Page excerpt ::

As of 29 April 2021, the South African Health Products Regulatory Authority (SAHPRA) is recommending that high-risk pregnant women and those with cormobidities get the Johnson & Johnson (J&J) Covid-19 vaccine.
The use of the vaccines in pregnant women has been uncertain, given that pregnant and breastfeeding women were excluded from the initial vaccine trials. Research, however, is indicating that pregnant women are at higher risk of Covid-19 infection. These women placed in intensive care units either give birth prematurely or die.
Pregnant and Covid vaccine
According to the World Health Organisation (WHO), Covid-19 not only poses a threat to the mother but can determine the viability of the foetus.
The rollout of the J&J vaccine was suspended due to adverse effects experienced by some recipients. Vaccine recipients experienced thrombosis involving the presence of blood clots in the dural venous sinuses, which drains blood from the brain. Some of these cases have led to death. Symptoms may include:
- Blurred vision
- Fainting, loss of consciousness, or coma
- Loss of control over movement in parts of the body
These cases were reported in the US in early April, and the SAHPRA recommended the Sisonke vaccine rollout to health workers be halted.
According to SAHPRA “review of the data generated to date from the Sisonke trial confirm that no cases of VITT (clotting) have been identified but there have been some reported cases of thrombosis thought by the research team not to be associated with the use of the vaccine”.

Tasks to perform ::
(1) Answer these questions about the article on Covid-19 vaccines and pregnancy:
(a) As of what date is SAHPRA recommending the J&J vaccine for high-risk pregnant women?
(b) Why was the rollout of the J&J vaccine suspended?
(c) Which rollout did SAHPRA recommend be halted after the cases reported in the US?
(2) Continue the article on Covid-19 vaccines and pregnancy, starting after its last sentence.

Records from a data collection
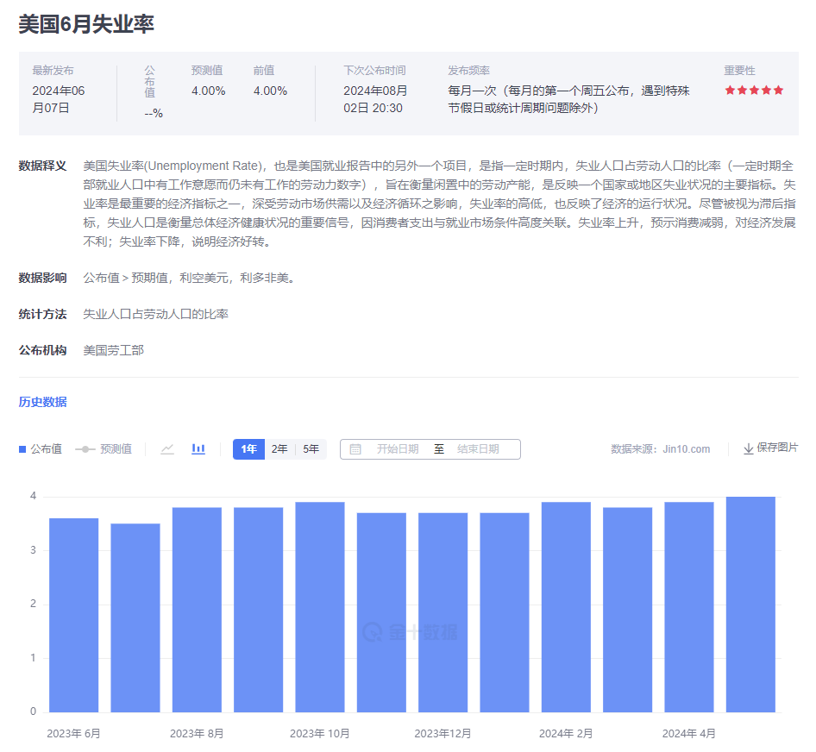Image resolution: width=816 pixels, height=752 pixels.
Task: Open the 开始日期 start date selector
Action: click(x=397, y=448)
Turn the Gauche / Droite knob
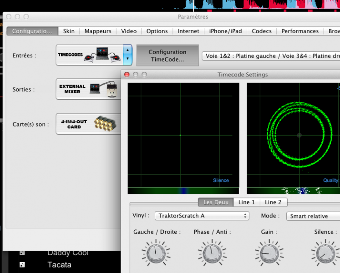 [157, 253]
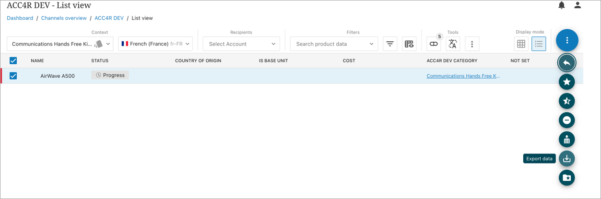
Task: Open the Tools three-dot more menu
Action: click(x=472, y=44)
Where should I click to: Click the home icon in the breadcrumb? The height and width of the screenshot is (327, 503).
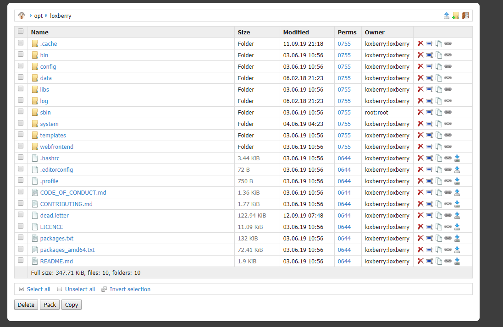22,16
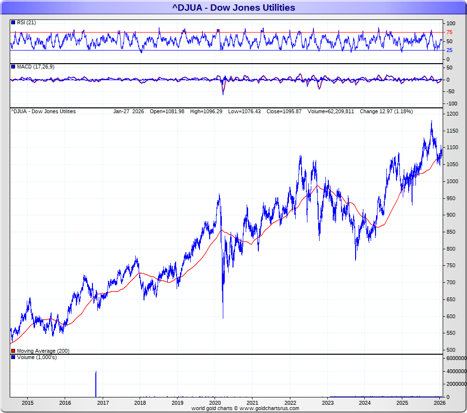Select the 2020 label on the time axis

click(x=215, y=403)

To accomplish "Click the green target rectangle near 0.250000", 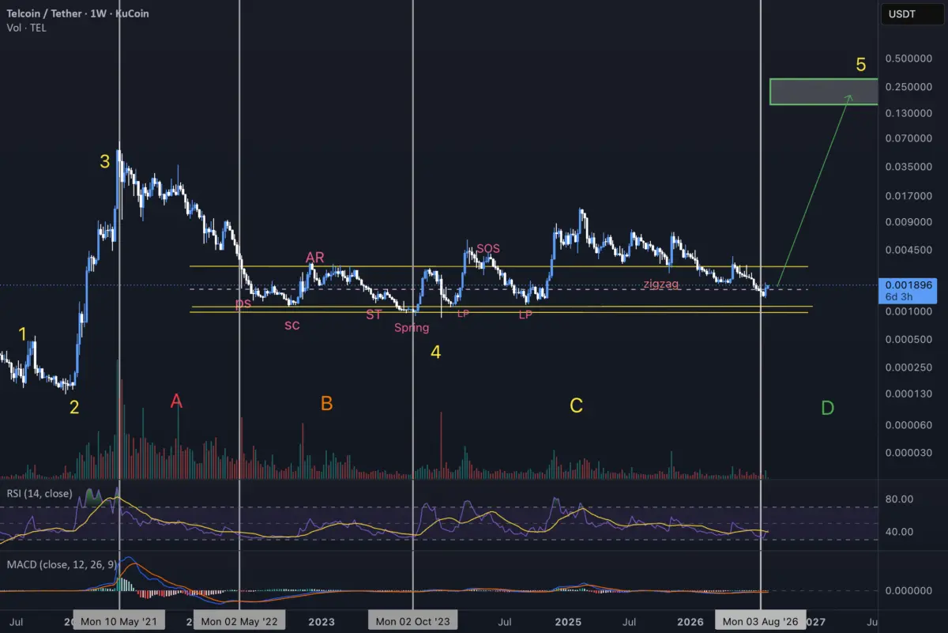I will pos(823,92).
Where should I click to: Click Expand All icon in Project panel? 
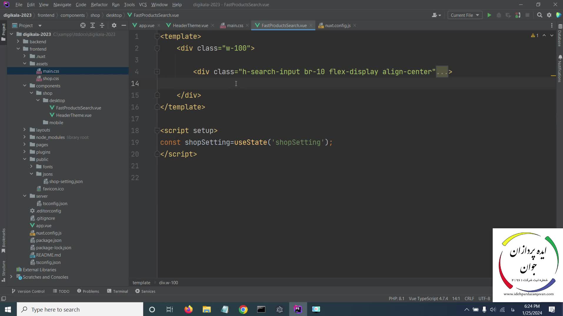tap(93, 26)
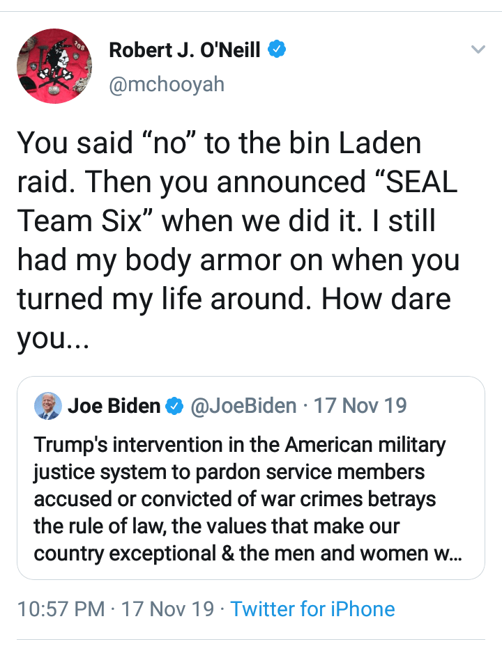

Numbered answers ::
(1)
(a) 29 April 2021
(b) Because of adverse effects experienced by some recipients
(c) The Sisonke vaccine rollout to health workers

(2)
The rollout resumed this Wednesday and now includes high-risk pregnant and breastfeeding women, mainly health workers and those with comorbidities.
Breastfeeding and Covid vaccine
Although data relating to pregnancy, breastfeeding and vaccination is limited, the WHO has previously recommended that high-risk pregnant women should receive the vaccine.
The WHO “highly recommends that pregnant women, especially those with cormobidities, are vaccinated, as Covid-19 poses a risk not only to maternal health but to foetal viability as well”.
According to SAHPRA, “pregnant women at high risk of exposure to SARS-CoV-2 (e.g., health workers) or who have cormobidities which add to their risk of severe Covid-19 disease may be vaccinated in consultation with their healthcare provider”.
This is in line with WHO’s recommendation which further adds that pregnant women should be given the autonomy to choose whether or no they want to receive the vaccination.